El cenizo tenía sangre en el pico y, al sol del mediodía, su plumaje brillaba como un pequeño relámpago en cada revuelo en busca del contrario.

El indio, esbelto, hermoso todavía, arrastraba el ala derecha casi hasta tocar el aserrín de la valla. Estaba agotado y herido y cuando quería picar al cenizo era errático, impreciso y torpe, porque en el primer minuto de la pelea un espuelazo le vació el ojo derecho.

Las apuestas se pusieron 20 a 1, pero la gritería en las gradas —unos trescientos fanáticos que pagaron 10 pesos cubanos por asiento— se elevaba en medio del monte.

Detrás, rumbo a los excusados, estaba repleta la zona donde tres hombres cuidaban los caballos. Estaba lleno el parqueo de bicicletas y de automóviles, motos y viejos tractores Fergunson y Ford.

Un grupo que perdió el interés en el combate salió a tomarse unas cervezas. Otros comían sándwich y tomaban refrescos.

Cuatro mujeres revisaban un cajón con ropa interior y blusas que vendía un tipo que vino de Camagüey. Otras dos, más jóvenes, almorzaban frente a una mesa rústica una combinación de congrí oriental, bistec de cerdo y tamales.

En un claro, hecho a machetazos esa misma mañana, se había instalado un mostrador. Allí se vendía ron y ajiaco, bolas de queso blanco y dulce de coco. Majarete y atol. Naranjas frías y agua de palmera.

Casi todos los hombres que andaban por allí llevaban botas altas de las que aman los mexicanos, y mexicana era la música que salía de las bocinas de los radios y de los tríos que iban de grupo en grupo.

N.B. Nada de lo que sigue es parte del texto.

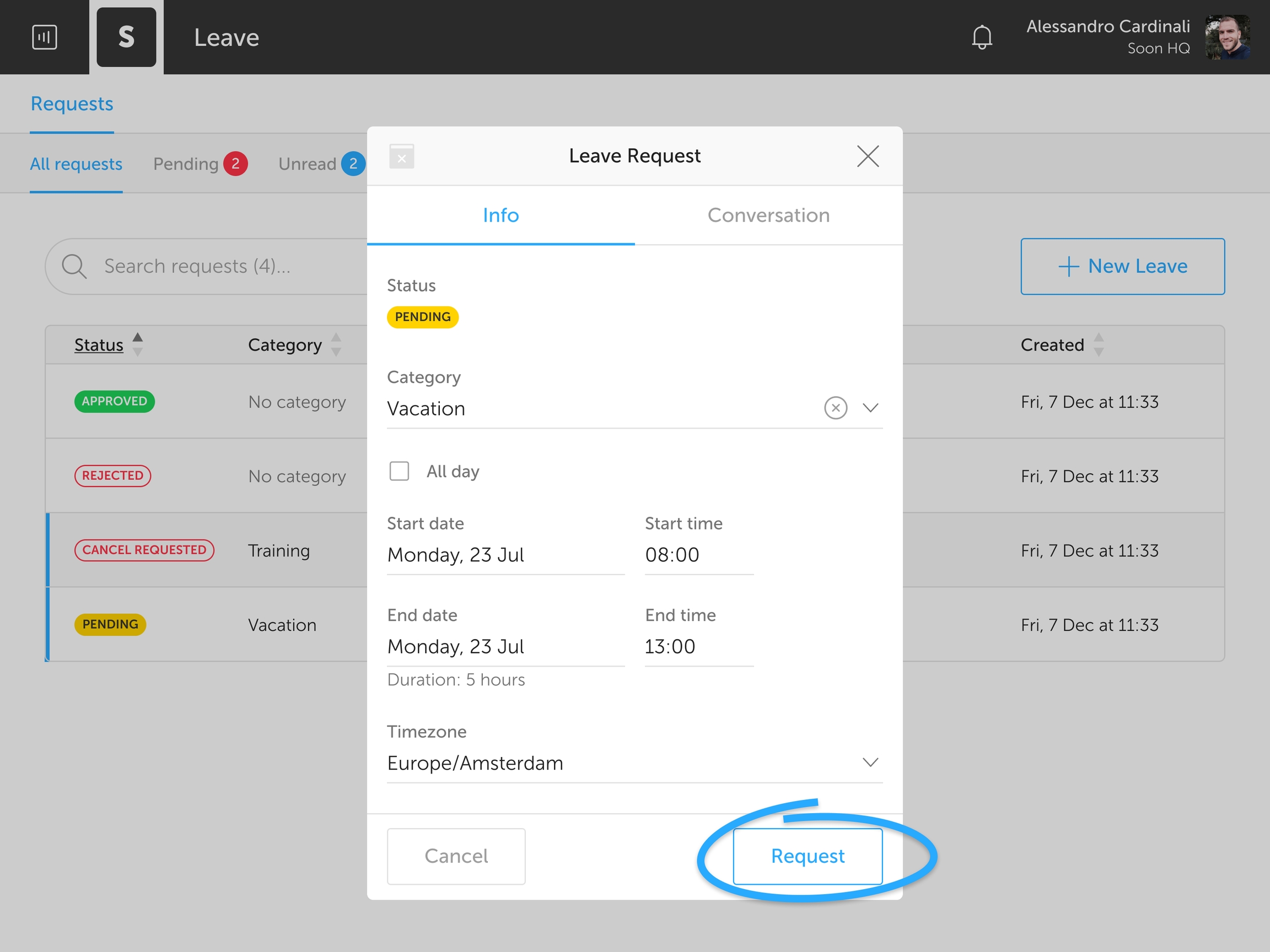Screen dimensions: 1270x952
Task: Switch to the Conversation tab
Action: (768, 215)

A veces, entre tantos corridos y rancheras, aparecía Longina o una tal Aurora que lo había echado en el abandono, y entonces la atmósfera recobraba su identidad, La abeja, División o El barro, en la franja de tierra avileña que está frente a Los Jardines del Rey.

El caso es que Conguería Vasallo, que ya se había ganado esa mañana 12.000 pesos —se juegan a veces 40.000 y 50.000 en una sola pelea—, estaba contando el dinero dentro de su Oldsmobile 1958, cuando entró la policía.

Fue una operación rápida y limpia. Se confiscó la mercancía, incluidas las naranjas y unas chirimoyas que ya iban a explotar, los canisteles y los marañones que guardaba un viejo en un cajón de madera.

Se impusieron multas y los centenares de espectadores comenzaron a perderse en los caminos.

En la valla sin techo alguien bajó de golpe los rejones. Los dueños recogieron sus gallos. Nadie apostaba a gritos en el coliseo primitivo, hecho de palos recién cortados. En el piso de aserrín se podía ver sangre y plumas del gallo indio.